Fallen men are not concerned about their sin itself but only about the pain from the unpleasant consequences sin brings. Someone has well said that sin would have fewer takers if the consequences were immediate. Many people, for example, are greatly concerned about venereal disease but resent the suggestion of avoiding it by restraining sexual promiscuity and perversions. Instead of adhering to God’s standards of moral purity, they attempt to remove the consequences of their impurity. They turn to counseling, to medicine, to psychoanalysis, to drugs, to alcohol, to travel, and to a host of other means to escape what cannot be escaped except by the removal of their sin.

It is said that an ermine would rather die than defile its beautiful coat of fur; the animal will go to incredible lengths to protect it. Man does not have such an inclination concerning the defilement of sin. He cannot keep himself pure and has no natural desire to do so.

Not all of God’s wrath is future. In the case of sexual promiscuity - perhaps more specifically and severely than in any other area of morality - God has continually poured out His divine wrath by means of venereal disease. In regard to countless other manifestations of godlessness, He pours out His wrath in the forms of the loneliness, frustration, meaninglessness, anxiety, and despair that are so characteristic of modern society. As sophisticated, self-sufficient mankind draws further and further away from God, God gives them over to the consequences of their spiritual and moral rebellion against Him. One writer said, “Without God there are no abiding truths, lasting principles, or norms, and man is cast upon a sea of speculation and skepticism and attempted self-salvation”.
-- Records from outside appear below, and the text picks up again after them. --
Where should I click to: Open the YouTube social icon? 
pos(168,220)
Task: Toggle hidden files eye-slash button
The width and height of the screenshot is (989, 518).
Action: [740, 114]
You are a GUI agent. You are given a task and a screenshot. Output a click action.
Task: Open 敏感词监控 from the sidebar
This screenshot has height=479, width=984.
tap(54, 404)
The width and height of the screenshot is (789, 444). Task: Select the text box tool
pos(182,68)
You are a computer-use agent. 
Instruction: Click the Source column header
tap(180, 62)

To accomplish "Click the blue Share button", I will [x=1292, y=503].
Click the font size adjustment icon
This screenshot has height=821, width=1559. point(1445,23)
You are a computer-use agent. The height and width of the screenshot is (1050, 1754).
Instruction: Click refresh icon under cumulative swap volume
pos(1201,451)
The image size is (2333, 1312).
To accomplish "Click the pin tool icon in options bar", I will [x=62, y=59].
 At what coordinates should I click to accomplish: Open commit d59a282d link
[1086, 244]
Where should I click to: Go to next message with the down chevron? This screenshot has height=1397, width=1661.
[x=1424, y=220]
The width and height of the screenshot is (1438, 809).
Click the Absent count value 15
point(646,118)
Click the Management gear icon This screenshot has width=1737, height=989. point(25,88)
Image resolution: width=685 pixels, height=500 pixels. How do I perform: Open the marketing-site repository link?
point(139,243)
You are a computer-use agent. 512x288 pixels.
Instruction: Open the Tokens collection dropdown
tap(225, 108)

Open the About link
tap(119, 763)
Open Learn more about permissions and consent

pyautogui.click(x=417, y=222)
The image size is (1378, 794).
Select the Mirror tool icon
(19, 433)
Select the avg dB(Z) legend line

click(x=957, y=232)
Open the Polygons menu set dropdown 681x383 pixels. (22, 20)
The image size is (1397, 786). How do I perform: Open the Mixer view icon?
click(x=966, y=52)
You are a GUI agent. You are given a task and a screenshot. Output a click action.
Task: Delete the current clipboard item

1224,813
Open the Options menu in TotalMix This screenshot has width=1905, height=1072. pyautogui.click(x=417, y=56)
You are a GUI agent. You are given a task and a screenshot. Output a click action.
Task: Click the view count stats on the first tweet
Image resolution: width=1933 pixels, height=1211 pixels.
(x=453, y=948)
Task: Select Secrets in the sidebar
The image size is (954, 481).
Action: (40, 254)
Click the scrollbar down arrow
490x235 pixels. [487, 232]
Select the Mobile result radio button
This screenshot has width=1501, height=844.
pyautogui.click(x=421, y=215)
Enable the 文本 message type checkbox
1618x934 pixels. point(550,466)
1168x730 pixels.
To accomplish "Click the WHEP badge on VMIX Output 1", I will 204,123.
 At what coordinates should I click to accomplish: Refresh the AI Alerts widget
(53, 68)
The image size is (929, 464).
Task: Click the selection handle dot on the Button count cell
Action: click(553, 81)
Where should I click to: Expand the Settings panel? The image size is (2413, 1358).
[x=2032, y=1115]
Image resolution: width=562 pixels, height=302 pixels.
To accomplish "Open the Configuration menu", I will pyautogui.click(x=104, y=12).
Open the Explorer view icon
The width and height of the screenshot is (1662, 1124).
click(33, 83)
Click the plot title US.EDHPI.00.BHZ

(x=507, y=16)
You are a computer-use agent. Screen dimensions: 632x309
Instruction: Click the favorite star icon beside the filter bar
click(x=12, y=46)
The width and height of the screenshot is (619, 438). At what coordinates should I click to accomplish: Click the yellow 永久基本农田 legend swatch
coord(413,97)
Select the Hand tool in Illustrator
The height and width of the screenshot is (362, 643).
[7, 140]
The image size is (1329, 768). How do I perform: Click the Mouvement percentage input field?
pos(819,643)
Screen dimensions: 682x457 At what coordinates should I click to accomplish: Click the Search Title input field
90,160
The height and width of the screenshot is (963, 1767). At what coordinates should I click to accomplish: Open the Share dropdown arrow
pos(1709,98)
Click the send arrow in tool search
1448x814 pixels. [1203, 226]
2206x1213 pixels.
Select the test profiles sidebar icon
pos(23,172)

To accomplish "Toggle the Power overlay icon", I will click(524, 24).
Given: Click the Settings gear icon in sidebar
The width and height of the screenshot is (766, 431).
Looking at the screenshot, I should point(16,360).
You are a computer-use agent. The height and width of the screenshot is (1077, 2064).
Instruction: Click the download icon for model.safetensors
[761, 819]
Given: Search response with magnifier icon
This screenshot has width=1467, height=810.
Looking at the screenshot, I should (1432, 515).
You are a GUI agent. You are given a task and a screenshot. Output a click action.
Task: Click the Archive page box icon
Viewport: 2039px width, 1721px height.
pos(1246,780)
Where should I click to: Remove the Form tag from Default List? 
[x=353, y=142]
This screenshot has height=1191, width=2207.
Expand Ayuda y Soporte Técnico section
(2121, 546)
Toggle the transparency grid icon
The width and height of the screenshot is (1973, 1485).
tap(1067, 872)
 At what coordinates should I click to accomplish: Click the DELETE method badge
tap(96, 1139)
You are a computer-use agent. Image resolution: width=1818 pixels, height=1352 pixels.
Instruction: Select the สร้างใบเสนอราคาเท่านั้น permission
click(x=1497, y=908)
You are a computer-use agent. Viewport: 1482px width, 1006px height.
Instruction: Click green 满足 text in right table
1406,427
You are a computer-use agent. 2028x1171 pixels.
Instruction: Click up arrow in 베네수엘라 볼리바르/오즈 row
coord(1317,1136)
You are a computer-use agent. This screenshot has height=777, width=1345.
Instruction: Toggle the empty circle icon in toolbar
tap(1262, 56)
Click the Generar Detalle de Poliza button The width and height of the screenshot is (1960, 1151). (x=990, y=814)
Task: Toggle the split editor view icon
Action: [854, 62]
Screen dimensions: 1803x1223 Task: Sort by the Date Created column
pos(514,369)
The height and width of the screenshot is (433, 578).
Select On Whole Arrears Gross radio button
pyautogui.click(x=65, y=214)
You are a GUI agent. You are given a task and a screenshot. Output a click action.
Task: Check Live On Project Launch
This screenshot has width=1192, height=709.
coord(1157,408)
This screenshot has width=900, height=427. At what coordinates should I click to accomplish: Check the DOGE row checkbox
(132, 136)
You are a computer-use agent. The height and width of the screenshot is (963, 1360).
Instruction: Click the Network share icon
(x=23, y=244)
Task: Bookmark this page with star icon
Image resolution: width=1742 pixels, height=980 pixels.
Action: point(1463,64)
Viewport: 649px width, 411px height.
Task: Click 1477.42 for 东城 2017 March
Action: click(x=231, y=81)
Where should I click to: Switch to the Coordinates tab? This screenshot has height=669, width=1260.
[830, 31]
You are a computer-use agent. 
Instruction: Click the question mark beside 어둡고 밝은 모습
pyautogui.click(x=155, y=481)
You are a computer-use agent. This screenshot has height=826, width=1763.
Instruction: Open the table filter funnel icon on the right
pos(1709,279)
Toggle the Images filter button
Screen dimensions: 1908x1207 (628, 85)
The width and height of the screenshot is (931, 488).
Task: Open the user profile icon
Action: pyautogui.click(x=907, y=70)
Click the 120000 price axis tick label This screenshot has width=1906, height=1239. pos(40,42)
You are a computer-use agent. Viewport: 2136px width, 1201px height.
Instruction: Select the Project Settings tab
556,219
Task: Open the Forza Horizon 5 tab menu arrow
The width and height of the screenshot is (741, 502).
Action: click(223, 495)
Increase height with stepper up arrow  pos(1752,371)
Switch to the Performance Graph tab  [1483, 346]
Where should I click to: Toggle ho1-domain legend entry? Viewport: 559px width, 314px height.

The divine abandonment of men to their sin about which Paul speaks here is not eternal abandonment. As long as sinful men are alive, God provides opportunity for their salvation. That is the marvelous good news of God’s grace, which Paul develops later in the epistle. Like her Old Testament namesake, the Jezebel who was misleading the church at Thyatira was the embodiment of idolatrous, immoral godlessness, yet the Lord graciously gave her opportunity to repent (see Rev 2:20-21). Despite His righteous wrath against sin, God is patient toward sinners, “not wishing for any to perish but for all to come to repentance” (2 Pet. 3:9).

After giving a list of sins similar to that in Romans 1:29-31, Paul reminded the Corinthian believers, “And such were some of you; but you were washed, but you were sanctified, but you were justified in the name of the Lord Jesus Christ, and in the Spirit of our God” (1 Cor. 6:11). It is sin that makes the gospel of salvation necessary and that makes God’s offer of salvation through Christ so gracious.

In a second, direct sense God gave … over rebellious mankind by specific acts of judgment. The Bible is replete with accounts of divine wrath being directly and supernaturally poured out on sinful men. The flood of Noah’s day and the destruction of Sodom and Gomorrah, for example, were not indirect natural consequences of sin but were overt supernatural expressions of God’s judgment on gross and unrepentant sin.

God often allows men to go deeper and deeper into sin in order to drive them to despair and to show them their need of Him. Often He punishes men in order to heal and restore (Isa. 19:22).

To uncleanness - To impurity, or moral defilement; particularly to those impurities which he proceeds to specify, Rom. 1:26, etc.  It was because the lusts of their hearts were for impurity that God abandoned men to their sin. Men’s lostness is not determined by the outward circumstances of their lives but by the inner condition of their hearts. A person’s sin begins within himself. “For out of the heart,” Jesus said, “come evil thoughts, murders, adulteries, fornications, thefts, false witness, slanders. These are the things which defile the man” (Matt. 15:19-20). Jeremiah had proclaimed the same basic truth: “The heart is more deceitful than all else and is desperately sick” (Jer. 17:9; cf. Prov. 4:23).